I really love working with Ali Payami, for example. He’s my homie. I’m open to it. I think I’ve proven my production skills over my own career. I’ve proven that, so now I don’t have to hold on to it so much. I still produce for myself because it’s easier. Then it becomes the way I wanted it to be. I’m just doing whatever’s best for the song now. I’m definitely going to do more cooperation, especially after the experiences I’ve had on “Welcome To The Show” and on [Tori Kelly’s] “City Dove” when I worked with Ilya Salmanzadeh.

Would you let Max produce a song for you?
Max is one of the people who is really telling me to continue producing. When it comes to my own career, he’s like, “You have to stay. Don’t change.” He wants me to persevere. We definitely work together on little things, but we could make songs for me as well. It’s just that he’s really keen on me keeping my voice. Don’t change whatever’s working.

It must be amazing to have that support.
It is. We’ve only known each other for the last five or six years but my first albums… I didn’t know that he actually was listening to them and he was a fan, so it’s really fun. What I admire most about him is that he’s such a talented, successful person but he’s still so humble, which makes it so easy to work with him. I don’t know if it’s a Swedish thing but we don’t have time for rudeness. We don’t care what’s at stake, you always keep your calm and you’re always respectful to everybody. Sometimes this business can be really aggressive. Kicking people out of the studio or yelling, but we always keep our calm and I like that. It’s a very safe environment.

Why are Swedes so good at pop? Is there something in the water?
Yes, it’s the water. No, I think it’s mainly the air! [Laughs]. We have a really good school system. We have music classes in school. I don’t know what it is other than that. I grew up with ABBA and stuff like that. I don’t know. I think we’re very particular. I don’t know why it is. We’re in time. We work hard. I don’t know what it is.

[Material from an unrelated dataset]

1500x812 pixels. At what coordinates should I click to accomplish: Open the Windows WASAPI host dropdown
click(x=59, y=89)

Who is making great music in Sweden at the moment?
There’s a lot of them. I know them all. It just seems unfair if I mention one of them. There’s a band called Amason. Do you know them?

No. But I’ll check them out.
They’re amazing. They’re crazy and the drummer in Amason also plays drums with me. He’s one of the best drummers in Sweden. I love him. I would say them, because my heart is closest to them, and they’re really good.

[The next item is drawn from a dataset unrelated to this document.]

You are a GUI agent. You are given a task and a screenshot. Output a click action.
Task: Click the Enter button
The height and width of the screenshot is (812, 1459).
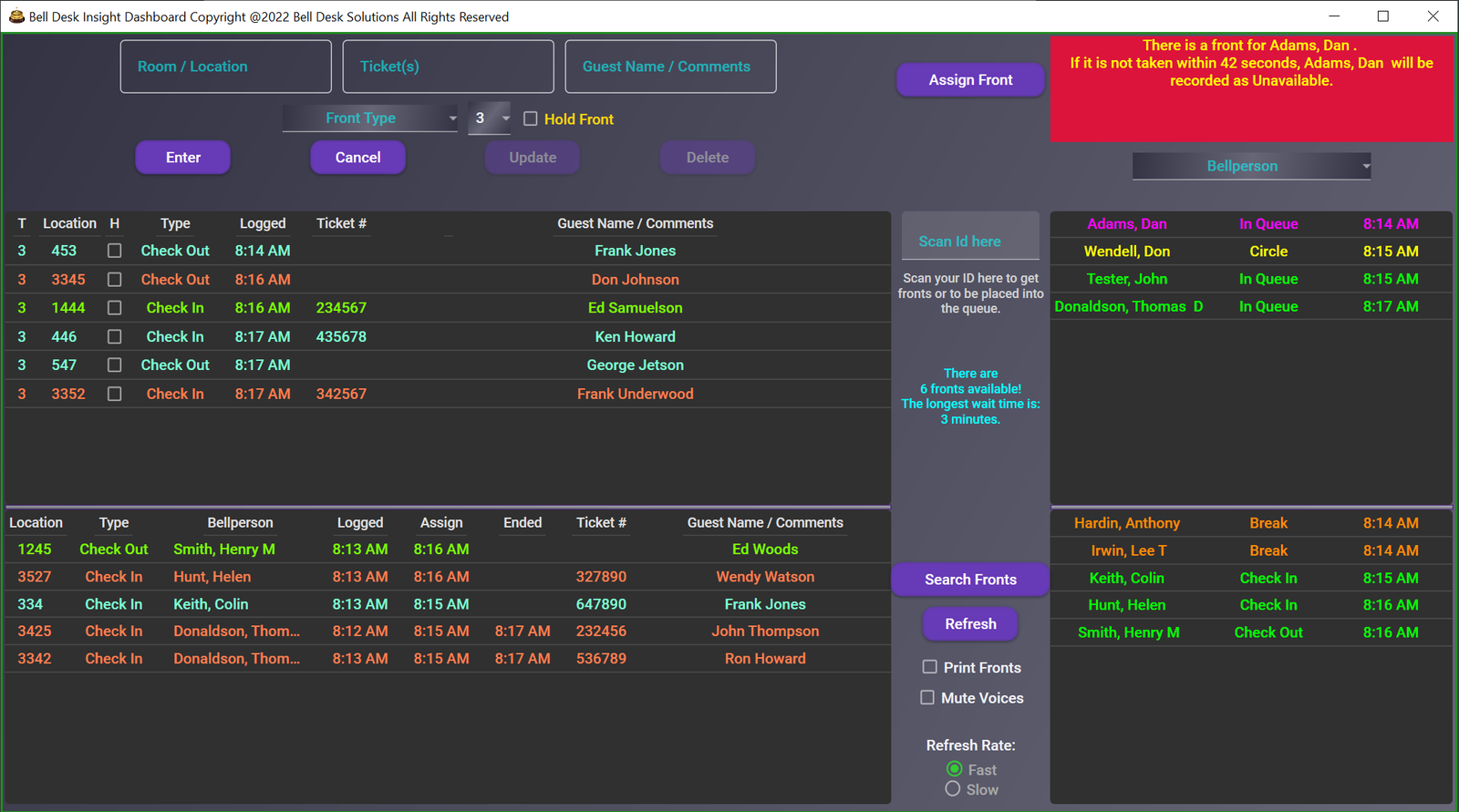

What do you consider to be your big break?
I think [2005 single] “Live Tomorrow.” It was my first big hit and it broke all the records. Also my first album. I had to fight for producing and working the way I wanted back then. Studios were more expensive. You needed more equipment to make an album, so it was harder for me to get all that. I just had a guitar. Just getting all that equipment and fighting for getting my own studio and being able to produce an album the way I wanted to. It was so much hard work and a lot of people were saying you can’t mix Swedish with English songs on the same album. I was doing those weird things.

I was getting so much criticism for that from the people I was working with, but I did it exactly the way I wanted to. I created an album with mixed languages and I even had one song in Farsi. I was just having fun, but that album became the most sold album in Sweden that year and I won a lot of Grammys. I think “Live Tomorrow” represents that era when I just didn’t care and I just did whatever I felt was right and it became so successful. I showed people that you can do it your way. There are so many rules in how to make an album professionally.

What was the first album you bought?
I think it was a Billy Holiday CD. Or Ray Charles. I started with a lot of jazz music and R&B. I’d say maybe Stevie Wonder.

Is there a song you wish you had written?
Yeah, a lot of songs. I was raised in the Soviet Union. I wasn’t familiar with western music until I was like nine when I came to Sweden. Before that I just listened to Persian music and classical music. The day when we came to Sweden, I think I was nine. I remember somebody showed me MTV. For the first time I listened to and I saw a music video and it was “Like A Prayer” by Madonna. As soon as somebody asks me about a song or a video, I always remember that video and then that song. It’s just like I felt hope. You know?